-
[EDITOR'S NOTE: This case is unpublished as indicated by the issuing court.] MEMORANDUM OF DECISION ON MOTION FOR CONTEMPT DATED MAY 15, 2002 This is an action for dissolution of marriage brought by the plaintiff wife against the defendant husband. The parties were married on May 27, 1995 in Mattituck, New York. There are three children issue of the marriage, two boys ages five and two and a girl age three. There is a separate injunction proceeding in which the defendant sought custody of the minor children and an order that the plaintiff's visitation with the minor children be supervised. The court (Hiller, J.) granted the injunction and ordered the parties to have joint physical custody of the children. The court also ordered that the plaintiff have assistance in caring for the children. The order in the injunction proceeding was entered as an order in the dissolution proceeding and a further order CT Page 9010 entered for the defendant to pay for the child care assistance.The plaintiff has employed several child care providers since the court order and has paid them all directly out of borrowed funds. The plaintiff has submitted invoices to the defendant in the amount of $3,505. of this amount, the defendant has paid $1,311. The defendant disputes the remaining amount of $2,1521 claiming that these charges were for child care assistance by three women whom the defendant claims are undocumented aliens. The parties have agreed that for purposes of this proceeding that the court may consider this to be true. On May 15, 2002, the plaintiff filed a Motion for Contempt for failure to reimburse the plaintiff for her child care expenses. The defendant claims that his reimbursement to the plaintiff would be in violation of the Immigration Reform and Control Act of 1986 (herein referred to as "IRCA"),
8 U.S.C. § 1101 , et seq.The Immigration Reform Act makes it unlawful to knowingly employ unauthorized workers.
8 U.S.C. § 1324a (a). Civil fines may be imposed and criminal punishment may be inflicted for violation of this provision.The defendant claims that this court, by ordering the defendant to reimburse the plaintiff, will be lending its assistance toward carrying out the terms of an illegal contract.

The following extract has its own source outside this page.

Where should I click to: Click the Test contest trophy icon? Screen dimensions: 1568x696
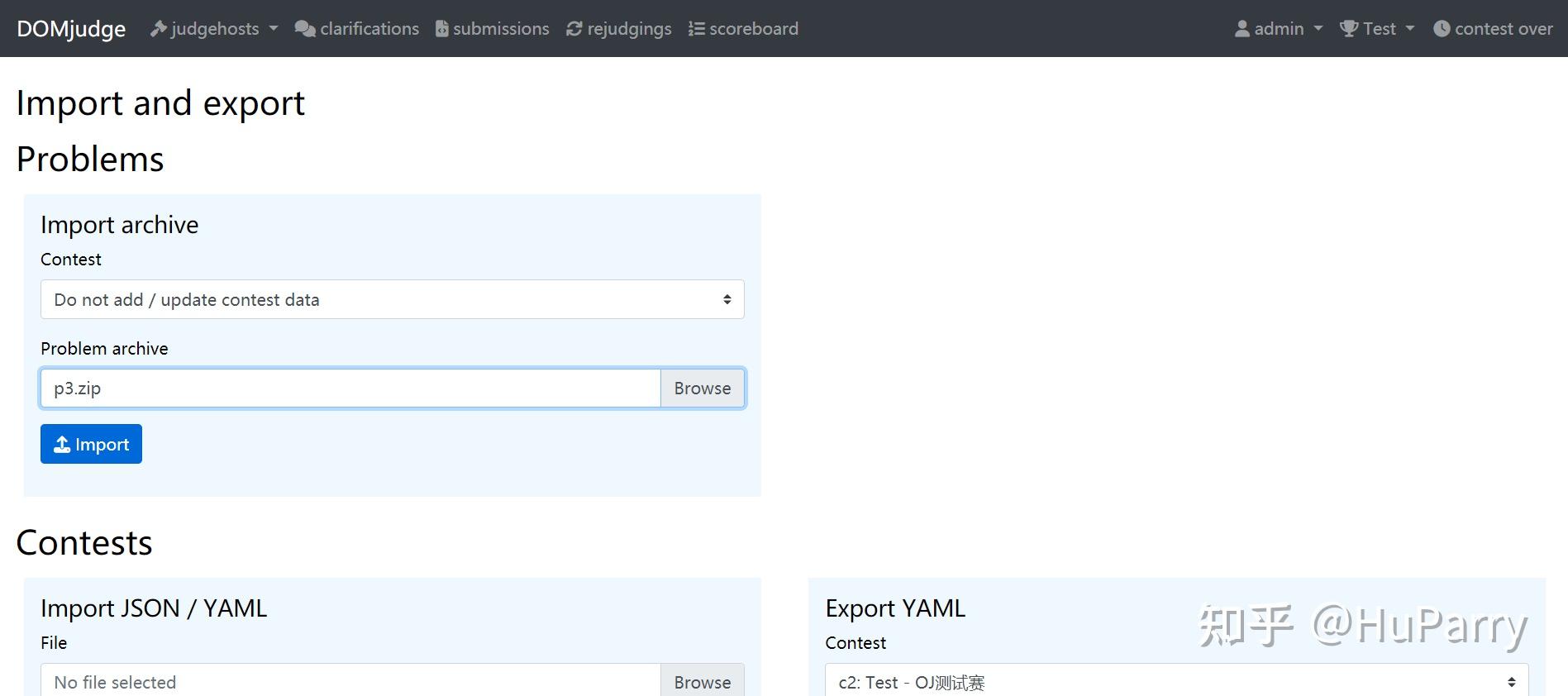coord(1349,29)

See Tator v. Valden,
124 Conn. 96 ,101 (1938). Both parties have cited the case of Dowling v. Slotnick,244 Conn. 781 (1998). The defendant argues that the Supreme Count in theDowling case made clear that Connecticut courts will not take action that conflicts with the goals of IRCA. Plaintiff, on the other hand, argues that she is not asking the Connecticut courts to take action that conflicts with the IRCA, but rather that she have reimbursement for monies she has already paid out. She points out that Tator states that the court will not lend assistance in enforcing a contract "the relevant purpose of which is to violate the law." She argues that this was not true in this case.The defendant argues that it does not matter whether he pays the illegal aliens directly or reimburses the plaintiff for payments to them. His argument is that in order to seek reimbursement the plaintiff must first establish her illegal act. To then force the defendant to reimburse her for her illegal act contravenes both the spirit and the letter of the IRCA. However, the plaintiff in this case seeks reimbursement from the defendant. She need not establish the act of hiring only that she has hired individuals for child care assistance and paid them for that assistance.

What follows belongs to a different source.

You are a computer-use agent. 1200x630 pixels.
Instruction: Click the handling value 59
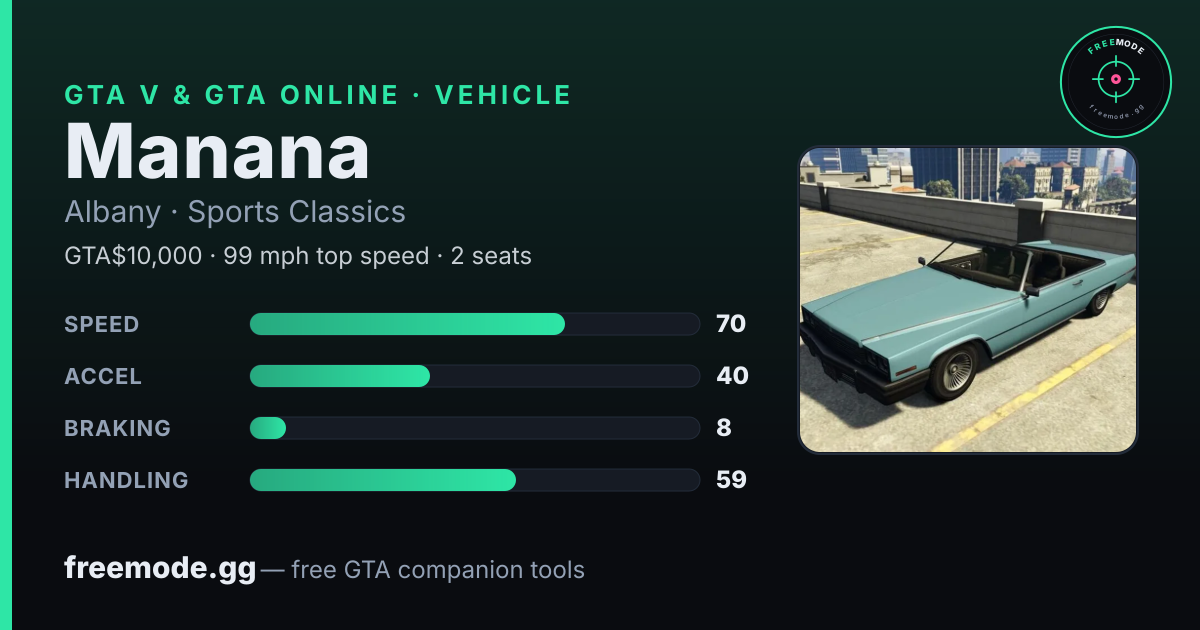[x=731, y=480]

Both parties have cited the only Connecticut case involving Immigration CT Page 9011 Reform and Control Act of 1986 and that is Dowling v. Slotnick,
244 Conn. 781 (1998). The Connecticut Supreme Court there held that an illegal alien who worked as a domestic employee could claim workers' compensation benefits after an on the job injury. The court held that the employment agreement between an illegal alien and her employer constituted a "contract of service." Supra at 807. The court stated: "We also conclude that judicial enforcement of the claimant's rights under the Worker's Compensation Act cannot be used to undermine either the common law doctrine against judicial enforcement of "illegal" contracts, or the effect, if any, that doctrine may have upon the enforceability of both the claimant's and the respondent's Constitutional rights under their employment agreement." Supra at 811.The contractual arrangement here was between the plaintiff and the child care assistance workers. The defendant had no contractual relationship with them. The defendant, by reimbursing the plaintiff for her child care expenses, is not breaking the law nor is he in anyway violating the IRCA.

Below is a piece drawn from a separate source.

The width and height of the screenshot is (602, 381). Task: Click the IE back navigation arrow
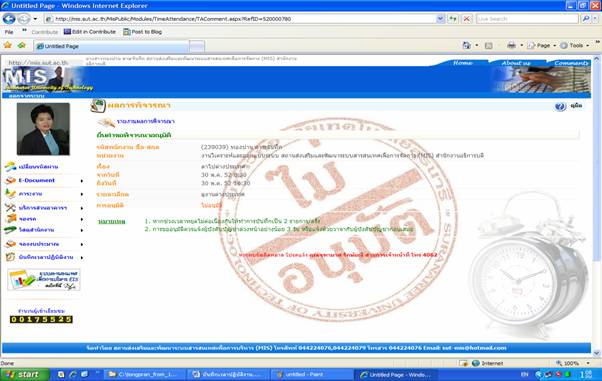[9, 18]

To find contempt, the court must find the defendant wilfully and intentionally failed to do as the court ordered him to do. The court cannot so find in this case since the defendant believed his position with respect to reimbursement was correct. However, the court does order that he pay the plaintiff the balance of the funds she has paid to date for her child care assistance. The court further orders that the defendant reimburse the plaintiff on a weekly basis for all future court ordered child care expenditures.
EDGAR W. BASSICK, III JUDGE TRIAL REFEREE
Document Info
Docket Number: No. FA02 039 09 88 S
Citation Numbers: 2002 Conn. Super. Ct. 9009, 32 Conn. L. Rptr. 546
Judges: BASSICK, JUDGE TRIAL REFEREE.